Голова Михаила Аркадьевича раскалывалась. Терпеть больше не мог. Невзирая на чиновников, занимавших места, налил шустовского и, для приличия отвернувшись, закинул в себя из граненой рюмки. После чего медленно выдохнул, ощущая, как облегчение растекается по организму. Ему стало так хорошо, что расхотелось бранить ленивого подчиненного. Если бы только ленивого! Давно бы выгнал в шею. При всей внешней фееричности, Эфенбах был умным и проницательным человеком. Иначе не сделал бы карьеру в полиции. Он прекрасно знал, без кого нельзя обойтись в сыске и кто в самых трудных делах найдет решение. К сожалению, эти бесценные качества собрались в одном ленивце.
Поместив тело в кресло, Эфенбах направил пронзительный, как должно было казаться, взгляд в край стола, за которым расселись его чиновники.
– Пушкин! – провозгласил он излишне восторженно. – Алексей! Есть в каком затаенном месте ваша совесть? Есть она или где?
Пушкин и глазом не моргнул.
– Совесть – понятие ненаучное. Не подлежит вычислению, – ответил он.
– Ах, так вот оно как! – воскликнул Эфенбах, ища поддержки у подчиненных. – В то время как мы, не считая сил и мыслей, трудимся над сворой дел, вы, раздражайший мой, изволите сны давить…
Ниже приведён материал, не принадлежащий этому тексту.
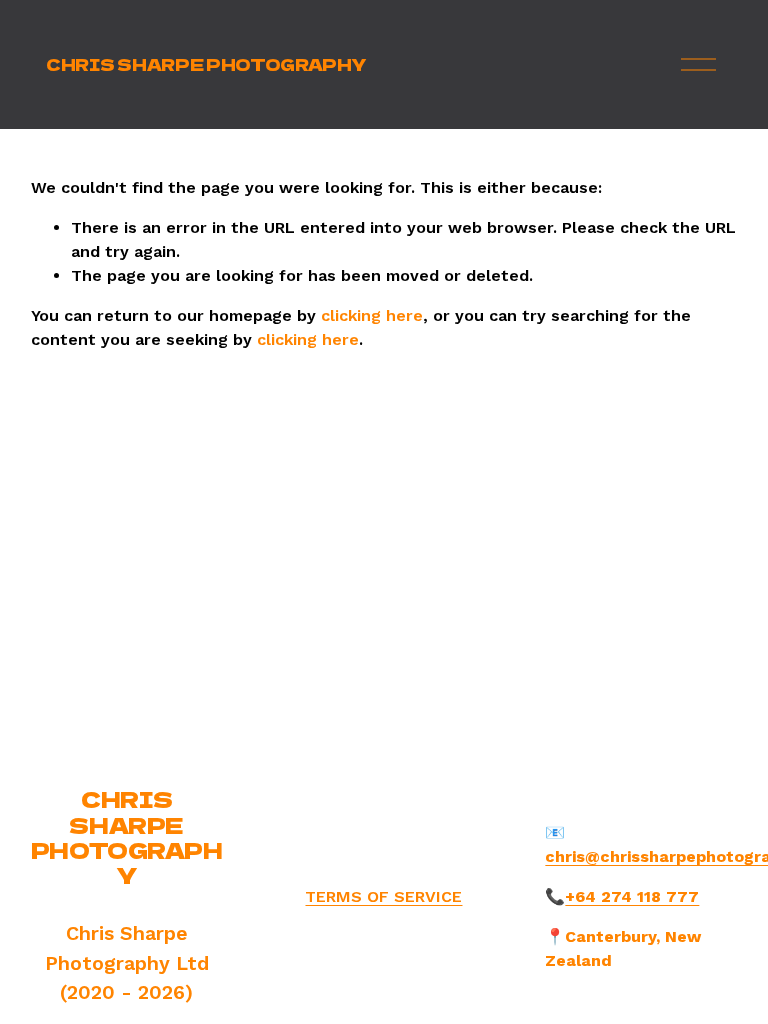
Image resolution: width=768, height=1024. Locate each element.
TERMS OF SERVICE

Кирьяков усиленно кивнул, поддерживая порыв начальника.
– Я докладывал вам расчет отрезков дня, когда вероятно наступление событий, – сказал Пушкин. – Исходя из статистической закономерности. И теории вероятности. Тогда имеет смысл приходить на службу. Сидеть с утра пораньше не вижу смысла.
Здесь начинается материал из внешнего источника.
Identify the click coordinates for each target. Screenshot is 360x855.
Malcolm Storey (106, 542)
– Это мы бездельничаем? – обиделся Михаил Аркадьевич, потому что ему совсем расхотелось устраивать побоище. – А вот Кирьяков уже отнял заявление от купца Икалова.
– Икова, – поправил Кирьяков.
– Да, чтоб его! Что скажете, Пушкин?
– Не дело, а наверняка жалоба, – сказал Пушкин, разглядывая стену фотографий за спиной Эфенбаха. – Было бы дело, Леонид Андреевич спихнул бы его Акаеву или Лелюхину.
Кирьяков выразительно насупился.
– Это даже обидно… – начал он, но был остановлен взмахом руки начальника.
Не хватало еще свару чиновников разнимать.
Эфенбах пребывал в задумчивости. Все ждали, чем это кончится.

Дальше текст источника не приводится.